Foundations: We show several properties of sparse LWE samples, including: 1) The hardness of LWE/LPN with dimension $k$ implies the hardness of sparse LWE/LPN with sparsity $k$ and arbitrary dimension $n \ge k$. 2) When the number of samples $m=\Omega(n \log p)$, length of the shortest vector of a lattice spanned by rows of a random sparse matrix is large, close to that of a random dense matrix of the same dimension (up to a small constant factor). 3) Trapdoors with small polynomial norm exist for random sparse matrices with dimension $n \times m = O(n \log p)$. 4) Efficient algorithms for sampling such matrices together with trapdoors exist when the dimension is $n \times m = \widetilde{\mathcal{O}}(n^2)$.

Cryptanalysis: We examine the suite of algorithms that have been used to break LWE and sparse LPN. While naively many of the attacks that apply to LWE do not exploit sparsity, we consider natural extensions that make use of sparsity. We propose a model to capture all these attacks. Using this model we suggest heuristics on how to identify concrete parameters. Our initial cryptanalysis suggests that concretely sparse LWE with a modest $k$ and slightly bigger dimension than LWE will satisfy similar level of security as LWE with similar parameters.

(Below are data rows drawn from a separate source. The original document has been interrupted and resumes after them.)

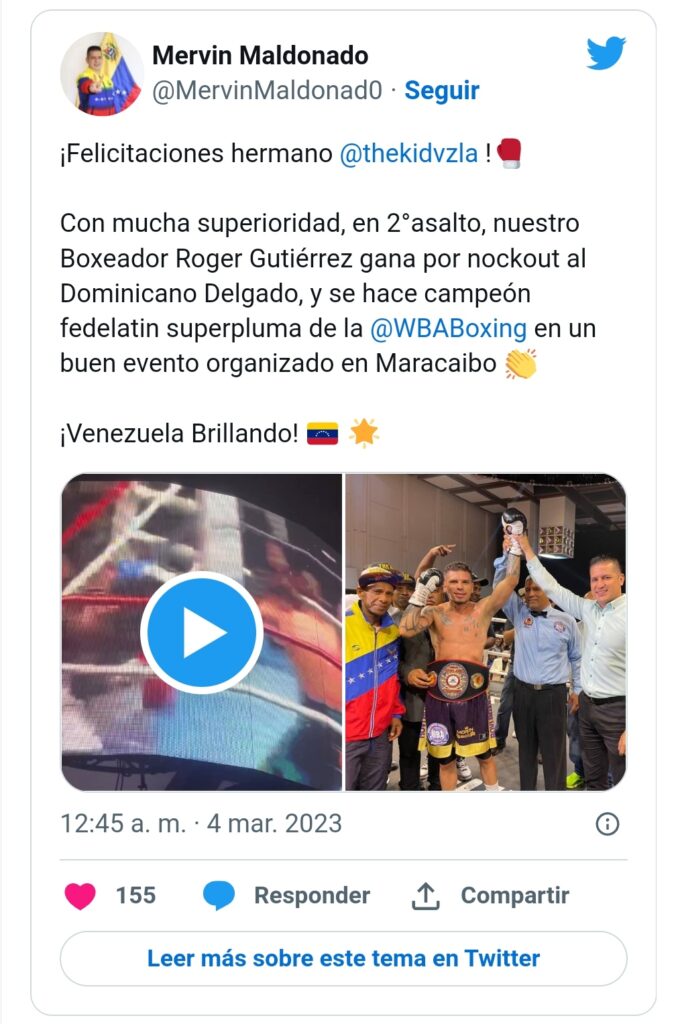This screenshot has width=678, height=1024.
Task: Click the Venezuela flag emoji
Action: (323, 434)
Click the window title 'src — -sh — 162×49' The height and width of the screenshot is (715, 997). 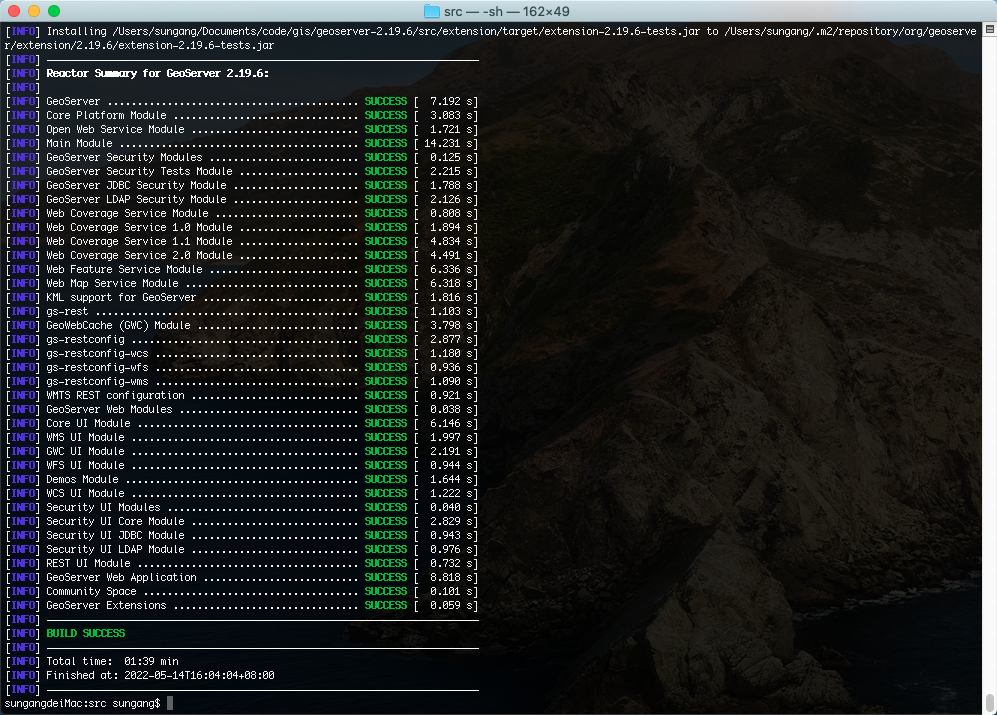coord(508,11)
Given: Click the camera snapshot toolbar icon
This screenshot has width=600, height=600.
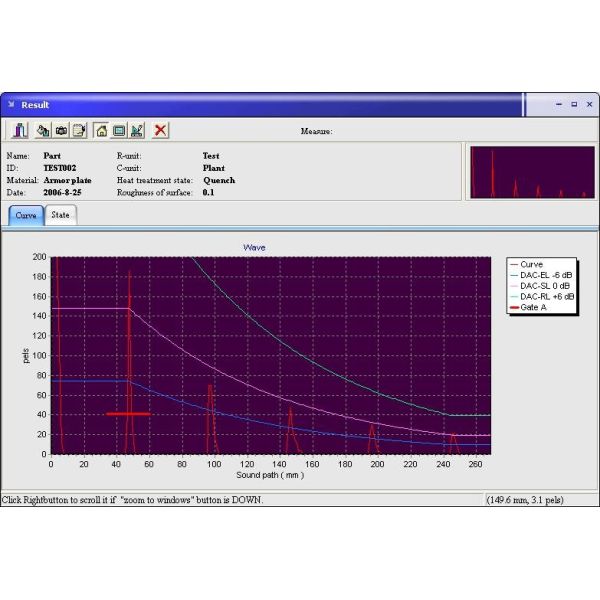Looking at the screenshot, I should pyautogui.click(x=60, y=130).
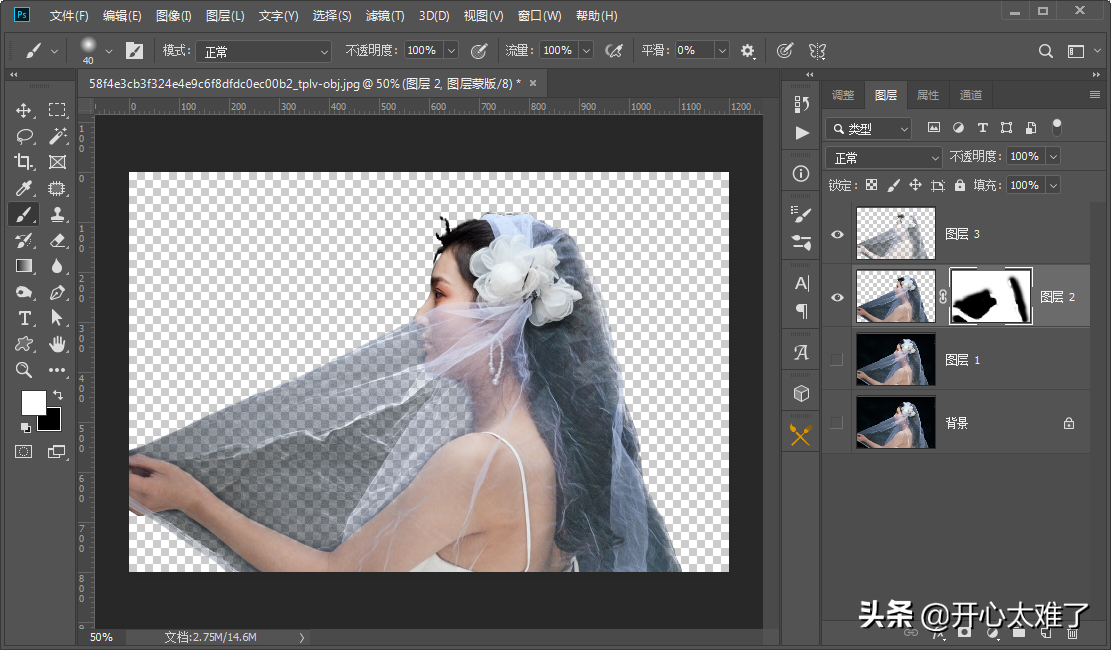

Applications: We show that the hardness of sparse LWE implies very efficient homomorphic encryption schemes for low degree computations. We obtain the first secret key Linearly Homomorphic Encryption (LHE) schemes with slightly super-constant, or even constant, overhead, which further has applications to private information retrieval, private set intersection, etc. We also obtain secret key homomorphic encryption for arbitrary constant-degree polynomials with slightly super-constant, or constant, overhead.

We stress that our results are preliminary. However, our results make a strong case for further investigation of sparse LWE.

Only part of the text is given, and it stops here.